Textauszug:

· · · · · · ·

# Bilder Zusammenfügen?



## ronhil (30. November 2003)

hallo!

wie kann ich mit photo schom 2 billder zusammenfügen so das ich alle beide in einem bild abschpeicher kann
danke euch


----------



## acquire (30. November 2003)

Ich mache das so:
Ich erstelle ein neues Bild in der gewünschten Größe, dann kopiere ich die beiden anderen Bilder hinein und passe vorher ggf. die Größe an.

Gruß,
acquire


----------



## ronhil (30. November 2003)

also neues bild habe ich erstehlt nur leider kriege ich die 2 bilder jetzt nicht hinein!
wie geht das 
ich habe gedacht das kann ich nur das bild kopieren und in photoshop einfügen aber geht nicht so!


----------



## acquire (30. November 2003)

Deinen letzten Satz verstehe ich nicht ganz. 

Also:
Du  hast 2 Bilder.
Nehmen wir mal an das beide in der größe 80 x 100 vorliegen.
Dann klickst du auf Datei>Neu  und dann legst du die Breite auf 160 und die Höhe auf 200 fest und klickst auf OK.

· · · · · · ·

Bereitgestelltes Material:
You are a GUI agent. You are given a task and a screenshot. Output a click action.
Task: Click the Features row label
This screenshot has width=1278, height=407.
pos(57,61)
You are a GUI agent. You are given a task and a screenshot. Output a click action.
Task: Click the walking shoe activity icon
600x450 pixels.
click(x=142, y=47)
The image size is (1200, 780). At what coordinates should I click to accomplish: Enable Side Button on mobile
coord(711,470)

· · · · · · ·

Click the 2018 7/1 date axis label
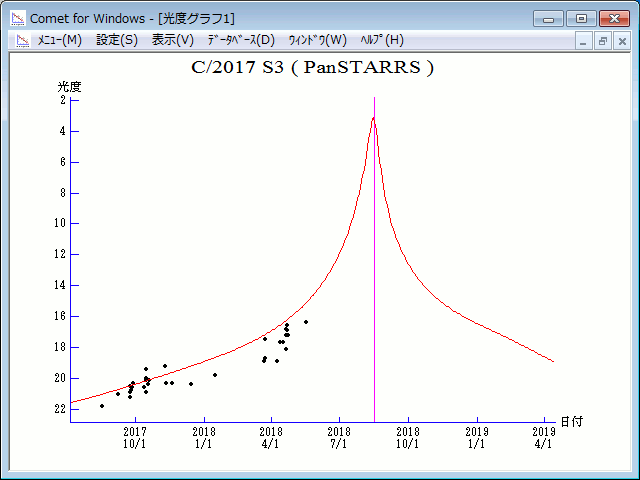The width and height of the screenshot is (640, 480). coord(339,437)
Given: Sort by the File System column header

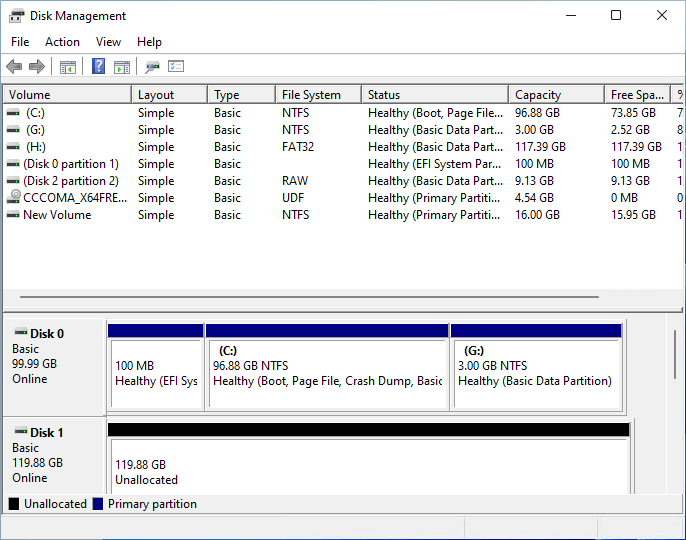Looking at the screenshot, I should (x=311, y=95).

· · · · · · ·

Übungsaufgaben:
1 - Beantworten Sie anhand des Textauszugs folgende Fragen:
(a) Was erstellt acquire in seinem ersten Beitrag als Erstes?
(b) Welche Größe nimmt acquire im Beispiel für beide Bilder an?
(c) Welche Breite und welche Höhe soll man nach dem Klick auf „Datei>Neu“ festlegen?
2 - Führen Sie den Textauszug über das Zusammenfügen zweier Bilder in Photoshop nach dem letzten Satz weiter.

Lösungen nach Aufgaben:
1 -
(a) Ein neues Bild in der gewünschten Größe.
(b) 80 x 100.
(c) Breite 160 und Höhe 200.

2 -
Danach öffnest du das eine Bild was du kopiert haben möchtest, drückst Strg und  A, danach Strg und C.
Jetzt klickst du auf das noch leere Bild und drückst Strg und V, verschiebst das Bild ganz nach Links oder Rechts(wenn es das noch nicht ist).
Nun Gehst du mitdem 2. Bild genauso vor wie mit dem 1. Bild, das du kopiert hat, verschiebst es richtig, und schon hast du zwei Bilder zusammengefügt.


----------



## Thomas Lindner (30. November 2003)

Denken, suchen, lesen:

http://www.tutorials.de/tutorials26419.html

(leicht abwandeln)

Closed!


----------



## Jan Seifert (30. November 2003)

Ronhil ich bitte Dich um eine Sache, halte Dich bitte an unsere Netiquette.
Es steht extra unter jedem Beitrag, den Du verfasst.

Danke.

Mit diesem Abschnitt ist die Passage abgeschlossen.